▸ **Texto de la página**
"""

El tratamiento mediático de los sucesos bélicos en Ucrania reproduce las simplificaciones y los maniqueísmos que dominan la vida política contemporánea. Invasión expansionista, imperialista, no justificada de Rusia a Ucrania, para la prensa otanista (que es la mayoritaria). Acción militar preventiva plenamente justificada ante la expansión de la OTAN hacia el este, para los putinistas. Las cosas, sin embargo, son bastante más complejas, entre otras razones, porque la conflictividad interna de la propia Ucrania también ha echado bastante leña al fuego: crisis económico-social endémica, inestabilidad política crónica, auge del nacionalismo étnico ucraniano, crecimiento de los partidos de ultraderecha neonazis y sus organizaciones paramilitares, «rusofobia» exacerbada, renuencia a toda convivencia federal e intercultural, estallido del Maidán, secesión de Crimea, separatismo de Donetsk y Lugansk, medidas intolerantes y revanchistas de ucranianización-descomunización contra las minorías rusófonas, brutal reacción militarista de Kiev contra los movimientos autonomistas y secesionistas prorrusos del este, guerra civil del Donbás, fracaso de los acuerdos de Minsk, etc. Los factores mencionados son parte, en realidad, de un entramado de causalidades, circunstancias y responsabilidades bastante mayor. En nuestra revista trimestral Corsario rojo esperamos poder tratar todo esto con la extensión y el detalle que se merece.

Aquí, por lo pronto, a modo de punteo, señalaremos los aspectos clave del conflicto (sin desarrollarlos), y remitiremos a bibliografía, fuentes y análisis que podrían orientar de manera adecuada la comprensión de los acontecimientos, más allá de la montaña de basura propagandística con que se intoxica a las poblaciones. Montaña hecha de bulos, exageraciones, silencios, reduccionismos y prejuicios que reproducen con delay el maniqueísmo Rocky vs. Drago de la guerra fría. En un espectáculo grotesco, penoso de ver, tanto la burguesía liberal y conservadora como la progresía campista y la izquierda paleoestalinista parecen haber olvidado el «pequeño detalle» de que Rusia dejó de ser socialista –o mejor dicho, dejó de tener una economía colectivista burocrática– hace más de 30 años, cuando la Unión Soviética implosionó y desapareció del mapa…

Que el régimen ruso ha desencadenado un ataque militar sobre un estado independiente es algo de lo que no cabe dudar. Las motivaciones de Putin pueden ser más o menos lógicas o comprensibles desde una perspectiva nacionalista rusa o desde la geopolítica, pero carecen de todo contenido progresivo desde una perspectiva de izquierdas (aunque haya quienes así lo hayan querido presentar, movidos por una lógica campista). Cabría recordar aquí que los enemigos de nuestros enemigos (Estados Unidos y la OTAN en este caso) no necesariamente son nuestros amigos. Para comprender qué es la Rusia actual y qué se puede esperar de ella, siempre es recomendable la lectura del ensayo “Rusia inconmensurable”, de Perry Anderson, publicado en la New Left Review, número 94, disponible para su lectura o descarga aquí. Si bien data de 2015, conserva una vigencia asombrosa en la mayoría de los puntos esenciales.

"""

▸ **Instrucción dada A**
Según el texto de la página, ¿en qué número de la New Left Review se publicó el ensayo «Rusia inconmensurable»?
El texto de la página y las filas no guardan ninguna relación entre sí.

[Algunas filas]
"""

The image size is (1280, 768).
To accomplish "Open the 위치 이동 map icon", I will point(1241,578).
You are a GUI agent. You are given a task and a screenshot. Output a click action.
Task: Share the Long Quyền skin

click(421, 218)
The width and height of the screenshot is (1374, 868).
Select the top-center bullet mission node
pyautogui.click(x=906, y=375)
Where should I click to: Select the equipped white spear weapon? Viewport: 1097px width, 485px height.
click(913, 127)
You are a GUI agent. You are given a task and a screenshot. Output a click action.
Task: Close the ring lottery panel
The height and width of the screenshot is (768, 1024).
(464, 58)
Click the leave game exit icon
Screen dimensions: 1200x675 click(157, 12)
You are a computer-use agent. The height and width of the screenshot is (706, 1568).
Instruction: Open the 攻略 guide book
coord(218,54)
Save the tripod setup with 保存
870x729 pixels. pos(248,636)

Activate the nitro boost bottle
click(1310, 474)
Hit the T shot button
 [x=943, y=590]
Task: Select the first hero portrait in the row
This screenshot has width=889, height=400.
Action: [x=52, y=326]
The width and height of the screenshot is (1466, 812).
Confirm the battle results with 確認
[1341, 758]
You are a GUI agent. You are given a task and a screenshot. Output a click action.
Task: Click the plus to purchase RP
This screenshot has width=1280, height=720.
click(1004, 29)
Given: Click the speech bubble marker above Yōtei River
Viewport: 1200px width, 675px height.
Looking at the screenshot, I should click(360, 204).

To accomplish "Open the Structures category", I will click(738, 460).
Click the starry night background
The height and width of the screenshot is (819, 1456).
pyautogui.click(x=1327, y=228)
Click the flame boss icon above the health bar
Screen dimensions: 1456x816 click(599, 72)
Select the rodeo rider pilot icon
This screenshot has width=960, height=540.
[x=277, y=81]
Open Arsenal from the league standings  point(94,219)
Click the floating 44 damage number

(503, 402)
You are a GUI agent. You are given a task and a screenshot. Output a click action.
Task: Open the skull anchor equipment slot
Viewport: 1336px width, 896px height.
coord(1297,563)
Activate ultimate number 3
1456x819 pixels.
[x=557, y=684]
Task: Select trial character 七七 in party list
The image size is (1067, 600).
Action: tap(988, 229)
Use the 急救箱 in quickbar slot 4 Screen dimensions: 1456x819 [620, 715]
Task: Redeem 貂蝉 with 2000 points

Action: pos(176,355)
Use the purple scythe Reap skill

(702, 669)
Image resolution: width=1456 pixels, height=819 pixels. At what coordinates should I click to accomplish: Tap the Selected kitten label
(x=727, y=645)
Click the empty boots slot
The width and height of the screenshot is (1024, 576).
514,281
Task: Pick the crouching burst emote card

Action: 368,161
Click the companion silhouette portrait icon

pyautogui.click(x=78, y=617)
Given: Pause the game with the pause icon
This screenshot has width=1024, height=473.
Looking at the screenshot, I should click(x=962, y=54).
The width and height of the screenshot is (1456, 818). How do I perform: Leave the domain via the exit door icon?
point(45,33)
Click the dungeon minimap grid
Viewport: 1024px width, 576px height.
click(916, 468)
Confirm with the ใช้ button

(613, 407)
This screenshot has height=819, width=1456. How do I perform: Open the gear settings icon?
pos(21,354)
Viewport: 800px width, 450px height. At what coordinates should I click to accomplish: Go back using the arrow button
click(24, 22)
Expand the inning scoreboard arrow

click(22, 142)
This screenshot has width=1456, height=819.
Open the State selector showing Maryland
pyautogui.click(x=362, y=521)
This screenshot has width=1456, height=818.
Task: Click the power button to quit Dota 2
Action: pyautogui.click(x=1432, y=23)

"""

▸ **Instrucción dada B**
Por favor, edita las filas desde la línea que contiene «Where should I» hasta la que contiene «[x=943, y=590]», ambas incluidas, sustituyendo «panel» por «window». Devuelve solo esas líneas y deja intacto todo lo demás.

▸ **Salida completa A**
En el número 94.

▸ **Salida completa B**
Where should I click to: Select the equipped white spear weapon? Viewport: 1097px width, 485px height.
click(913, 127)
You are a GUI agent. You are given a task and a screenshot. Output a click action.
Task: Close the ring lottery window
The height and width of the screenshot is (768, 1024).
(464, 58)
Click the leave game exit icon
Screen dimensions: 1200x675 click(157, 12)
You are a computer-use agent. The height and width of the screenshot is (706, 1568).
Instruction: Open the 攻略 guide book
coord(218,54)
Save the tripod setup with 保存
870x729 pixels. pos(248,636)

Activate the nitro boost bottle
click(1310, 474)
Hit the T shot button
 [x=943, y=590]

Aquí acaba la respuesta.